## PROBLEM DESCRIPTION
Reproduce every one of the rows below word for word, keeping each line as it stands.

Stored rows:
####################
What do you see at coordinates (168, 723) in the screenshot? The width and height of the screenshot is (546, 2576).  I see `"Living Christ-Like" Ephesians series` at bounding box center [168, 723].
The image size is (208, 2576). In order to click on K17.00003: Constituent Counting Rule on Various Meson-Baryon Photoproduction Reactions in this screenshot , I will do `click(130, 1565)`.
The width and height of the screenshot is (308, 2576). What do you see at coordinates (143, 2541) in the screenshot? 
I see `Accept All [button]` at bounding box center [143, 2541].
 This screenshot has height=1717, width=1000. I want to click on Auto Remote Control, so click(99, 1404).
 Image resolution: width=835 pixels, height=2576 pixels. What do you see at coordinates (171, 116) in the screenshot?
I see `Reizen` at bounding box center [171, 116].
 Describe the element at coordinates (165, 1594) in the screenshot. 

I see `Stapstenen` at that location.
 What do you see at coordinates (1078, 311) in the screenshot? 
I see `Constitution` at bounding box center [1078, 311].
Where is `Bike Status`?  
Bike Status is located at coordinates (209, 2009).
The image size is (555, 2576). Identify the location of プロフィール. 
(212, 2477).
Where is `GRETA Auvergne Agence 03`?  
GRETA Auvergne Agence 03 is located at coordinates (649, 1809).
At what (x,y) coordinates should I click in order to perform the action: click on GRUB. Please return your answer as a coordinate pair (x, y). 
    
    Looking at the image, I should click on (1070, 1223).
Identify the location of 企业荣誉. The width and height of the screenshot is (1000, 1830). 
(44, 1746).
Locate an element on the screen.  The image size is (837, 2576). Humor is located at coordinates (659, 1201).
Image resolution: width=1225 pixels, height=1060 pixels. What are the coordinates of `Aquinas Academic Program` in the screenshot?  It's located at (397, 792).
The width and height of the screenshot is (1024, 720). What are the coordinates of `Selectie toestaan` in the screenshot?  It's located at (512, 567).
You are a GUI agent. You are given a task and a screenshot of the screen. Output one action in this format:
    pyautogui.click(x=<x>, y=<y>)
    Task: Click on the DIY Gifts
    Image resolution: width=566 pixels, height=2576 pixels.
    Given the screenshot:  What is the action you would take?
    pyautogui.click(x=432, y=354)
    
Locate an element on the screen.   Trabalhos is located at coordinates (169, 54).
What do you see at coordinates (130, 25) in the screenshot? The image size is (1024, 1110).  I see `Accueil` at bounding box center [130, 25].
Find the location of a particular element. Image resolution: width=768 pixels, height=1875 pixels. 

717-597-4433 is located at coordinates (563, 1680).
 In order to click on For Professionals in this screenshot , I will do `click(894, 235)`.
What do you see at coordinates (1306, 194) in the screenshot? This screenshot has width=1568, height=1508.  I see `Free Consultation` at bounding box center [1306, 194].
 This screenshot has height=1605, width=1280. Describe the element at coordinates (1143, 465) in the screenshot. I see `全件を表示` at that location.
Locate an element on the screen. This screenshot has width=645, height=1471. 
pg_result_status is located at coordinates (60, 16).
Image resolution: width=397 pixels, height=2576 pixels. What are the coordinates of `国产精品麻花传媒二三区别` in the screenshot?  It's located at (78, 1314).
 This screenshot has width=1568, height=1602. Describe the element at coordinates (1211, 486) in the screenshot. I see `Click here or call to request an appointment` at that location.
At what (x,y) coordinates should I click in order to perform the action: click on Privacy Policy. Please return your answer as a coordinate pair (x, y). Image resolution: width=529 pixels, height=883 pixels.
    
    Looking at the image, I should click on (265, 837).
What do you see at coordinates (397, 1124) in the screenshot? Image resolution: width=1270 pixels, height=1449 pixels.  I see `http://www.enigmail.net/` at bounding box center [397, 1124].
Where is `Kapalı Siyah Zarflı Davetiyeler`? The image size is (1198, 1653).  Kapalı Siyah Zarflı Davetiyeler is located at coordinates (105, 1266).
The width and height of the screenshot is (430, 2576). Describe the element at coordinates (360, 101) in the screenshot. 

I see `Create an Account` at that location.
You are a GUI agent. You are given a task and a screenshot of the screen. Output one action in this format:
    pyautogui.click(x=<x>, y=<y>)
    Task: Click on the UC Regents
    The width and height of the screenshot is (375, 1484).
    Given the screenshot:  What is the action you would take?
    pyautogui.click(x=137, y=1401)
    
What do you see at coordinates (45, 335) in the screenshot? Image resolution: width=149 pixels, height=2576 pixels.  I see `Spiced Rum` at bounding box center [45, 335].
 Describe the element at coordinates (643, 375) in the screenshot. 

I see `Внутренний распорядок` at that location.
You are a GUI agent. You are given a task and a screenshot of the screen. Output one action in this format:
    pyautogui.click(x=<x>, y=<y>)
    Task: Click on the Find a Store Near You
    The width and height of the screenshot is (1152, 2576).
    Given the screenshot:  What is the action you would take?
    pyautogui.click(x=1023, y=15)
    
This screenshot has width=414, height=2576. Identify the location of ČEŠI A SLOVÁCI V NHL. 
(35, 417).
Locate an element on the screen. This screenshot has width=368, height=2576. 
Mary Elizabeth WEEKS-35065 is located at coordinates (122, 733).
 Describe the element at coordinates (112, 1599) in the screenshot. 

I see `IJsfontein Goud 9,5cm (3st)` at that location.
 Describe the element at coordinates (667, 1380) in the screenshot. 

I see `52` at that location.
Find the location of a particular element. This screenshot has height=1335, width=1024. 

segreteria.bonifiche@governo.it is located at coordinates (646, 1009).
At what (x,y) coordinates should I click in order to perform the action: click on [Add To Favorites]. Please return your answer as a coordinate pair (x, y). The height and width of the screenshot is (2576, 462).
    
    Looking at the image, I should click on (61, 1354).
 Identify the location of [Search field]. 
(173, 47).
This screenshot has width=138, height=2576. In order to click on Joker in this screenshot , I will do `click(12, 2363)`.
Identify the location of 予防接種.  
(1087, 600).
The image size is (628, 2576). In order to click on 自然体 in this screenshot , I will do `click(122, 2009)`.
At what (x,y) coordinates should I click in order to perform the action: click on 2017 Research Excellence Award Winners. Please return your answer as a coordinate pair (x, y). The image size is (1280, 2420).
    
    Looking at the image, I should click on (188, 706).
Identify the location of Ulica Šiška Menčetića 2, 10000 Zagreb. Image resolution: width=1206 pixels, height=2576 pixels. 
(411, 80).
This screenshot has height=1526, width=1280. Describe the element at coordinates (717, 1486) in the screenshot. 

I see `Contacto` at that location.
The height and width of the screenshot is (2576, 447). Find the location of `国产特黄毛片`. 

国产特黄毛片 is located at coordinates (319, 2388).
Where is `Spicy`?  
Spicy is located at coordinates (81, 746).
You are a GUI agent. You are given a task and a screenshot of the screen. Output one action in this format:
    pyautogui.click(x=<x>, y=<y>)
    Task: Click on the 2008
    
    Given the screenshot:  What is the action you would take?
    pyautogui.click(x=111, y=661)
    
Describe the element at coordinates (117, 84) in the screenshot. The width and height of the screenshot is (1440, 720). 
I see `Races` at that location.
####################
## EXERCISE ANSWER
What do you see at coordinates (168, 723) in the screenshot? The width and height of the screenshot is (546, 2576).  I see `"Living Christ-Like" Ephesians series` at bounding box center [168, 723].
The image size is (208, 2576). In order to click on K17.00003: Constituent Counting Rule on Various Meson-Baryon Photoproduction Reactions in this screenshot , I will do `click(130, 1565)`.
The width and height of the screenshot is (308, 2576). What do you see at coordinates (143, 2541) in the screenshot? 
I see `Accept All [button]` at bounding box center [143, 2541].
 This screenshot has height=1717, width=1000. I want to click on Auto Remote Control, so click(99, 1404).
 Image resolution: width=835 pixels, height=2576 pixels. What do you see at coordinates (171, 116) in the screenshot?
I see `Reizen` at bounding box center [171, 116].
 Describe the element at coordinates (165, 1594) in the screenshot. 

I see `Stapstenen` at that location.
 What do you see at coordinates (1078, 311) in the screenshot? 
I see `Constitution` at bounding box center [1078, 311].
Where is `Bike Status`?  
Bike Status is located at coordinates (209, 2009).
The image size is (555, 2576). Identify the location of プロフィール. 
(212, 2477).
Where is `GRETA Auvergne Agence 03`?  
GRETA Auvergne Agence 03 is located at coordinates (649, 1809).
At what (x,y) coordinates should I click in order to perform the action: click on GRUB. Please return your answer as a coordinate pair (x, y). 
    
    Looking at the image, I should click on (1070, 1223).
Identify the location of 企业荣誉. The width and height of the screenshot is (1000, 1830). 
(44, 1746).
Locate an element on the screen.  The image size is (837, 2576). Humor is located at coordinates (659, 1201).
Image resolution: width=1225 pixels, height=1060 pixels. What are the coordinates of `Aquinas Academic Program` in the screenshot?  It's located at (397, 792).
The width and height of the screenshot is (1024, 720). What are the coordinates of `Selectie toestaan` in the screenshot?  It's located at (512, 567).
You are a GUI agent. You are given a task and a screenshot of the screen. Output one action in this format:
    pyautogui.click(x=<x>, y=<y>)
    Task: Click on the DIY Gifts
    Image resolution: width=566 pixels, height=2576 pixels.
    Given the screenshot:  What is the action you would take?
    pyautogui.click(x=432, y=354)
    
Locate an element on the screen.   Trabalhos is located at coordinates (169, 54).
What do you see at coordinates (130, 25) in the screenshot? The image size is (1024, 1110).  I see `Accueil` at bounding box center [130, 25].
Find the location of a particular element. Image resolution: width=768 pixels, height=1875 pixels. 

717-597-4433 is located at coordinates (563, 1680).
 In order to click on For Professionals in this screenshot , I will do `click(894, 235)`.
What do you see at coordinates (1306, 194) in the screenshot? This screenshot has width=1568, height=1508.  I see `Free Consultation` at bounding box center [1306, 194].
 This screenshot has height=1605, width=1280. Describe the element at coordinates (1143, 465) in the screenshot. I see `全件を表示` at that location.
Locate an element on the screen. This screenshot has width=645, height=1471. 
pg_result_status is located at coordinates (60, 16).
Image resolution: width=397 pixels, height=2576 pixels. What are the coordinates of `国产精品麻花传媒二三区别` in the screenshot?  It's located at (78, 1314).
 This screenshot has width=1568, height=1602. Describe the element at coordinates (1211, 486) in the screenshot. I see `Click here or call to request an appointment` at that location.
At what (x,y) coordinates should I click in order to perform the action: click on Privacy Policy. Please return your answer as a coordinate pair (x, y). Image resolution: width=529 pixels, height=883 pixels.
    
    Looking at the image, I should click on (265, 837).
What do you see at coordinates (397, 1124) in the screenshot? Image resolution: width=1270 pixels, height=1449 pixels.  I see `http://www.enigmail.net/` at bounding box center [397, 1124].
Where is `Kapalı Siyah Zarflı Davetiyeler`? The image size is (1198, 1653).  Kapalı Siyah Zarflı Davetiyeler is located at coordinates (105, 1266).
The width and height of the screenshot is (430, 2576). Describe the element at coordinates (360, 101) in the screenshot. 

I see `Create an Account` at that location.
You are a GUI agent. You are given a task and a screenshot of the screen. Output one action in this format:
    pyautogui.click(x=<x>, y=<y>)
    Task: Click on the UC Regents
    The width and height of the screenshot is (375, 1484).
    Given the screenshot:  What is the action you would take?
    pyautogui.click(x=137, y=1401)
    
What do you see at coordinates (45, 335) in the screenshot? Image resolution: width=149 pixels, height=2576 pixels.  I see `Spiced Rum` at bounding box center [45, 335].
 Describe the element at coordinates (643, 375) in the screenshot. 

I see `Внутренний распорядок` at that location.
You are a GUI agent. You are given a task and a screenshot of the screen. Output one action in this format:
    pyautogui.click(x=<x>, y=<y>)
    Task: Click on the Find a Store Near You
    The width and height of the screenshot is (1152, 2576).
    Given the screenshot:  What is the action you would take?
    pyautogui.click(x=1023, y=15)
    
This screenshot has width=414, height=2576. Identify the location of ČEŠI A SLOVÁCI V NHL. 
(35, 417).
Locate an element on the screen. This screenshot has width=368, height=2576. 
Mary Elizabeth WEEKS-35065 is located at coordinates (122, 733).
 Describe the element at coordinates (112, 1599) in the screenshot. 

I see `IJsfontein Goud 9,5cm (3st)` at that location.
 Describe the element at coordinates (667, 1380) in the screenshot. 

I see `52` at that location.
Find the location of a particular element. This screenshot has height=1335, width=1024. 

segreteria.bonifiche@governo.it is located at coordinates (646, 1009).
At what (x,y) coordinates should I click in order to perform the action: click on [Add To Favorites]. Please return your answer as a coordinate pair (x, y). The height and width of the screenshot is (2576, 462).
    
    Looking at the image, I should click on (61, 1354).
 Identify the location of [Search field]. 
(173, 47).
This screenshot has width=138, height=2576. In order to click on Joker in this screenshot , I will do `click(12, 2363)`.
Identify the location of 予防接種.  
(1087, 600).
The image size is (628, 2576). In order to click on 自然体 in this screenshot , I will do `click(122, 2009)`.
At what (x,y) coordinates should I click in order to perform the action: click on 2017 Research Excellence Award Winners. Please return your answer as a coordinate pair (x, y). The image size is (1280, 2420).
    
    Looking at the image, I should click on (188, 706).
Identify the location of Ulica Šiška Menčetića 2, 10000 Zagreb. Image resolution: width=1206 pixels, height=2576 pixels. 
(411, 80).
This screenshot has height=1526, width=1280. Describe the element at coordinates (717, 1486) in the screenshot. 

I see `Contacto` at that location.
The height and width of the screenshot is (2576, 447). Find the location of `国产特黄毛片`. 

国产特黄毛片 is located at coordinates (319, 2388).
Where is `Spicy`?  
Spicy is located at coordinates (81, 746).
You are a GUI agent. You are given a task and a screenshot of the screen. Output one action in this format:
    pyautogui.click(x=<x>, y=<y>)
    Task: Click on the 2008
    
    Given the screenshot:  What is the action you would take?
    pyautogui.click(x=111, y=661)
    
Describe the element at coordinates (117, 84) in the screenshot. The width and height of the screenshot is (1440, 720). 
I see `Races` at that location.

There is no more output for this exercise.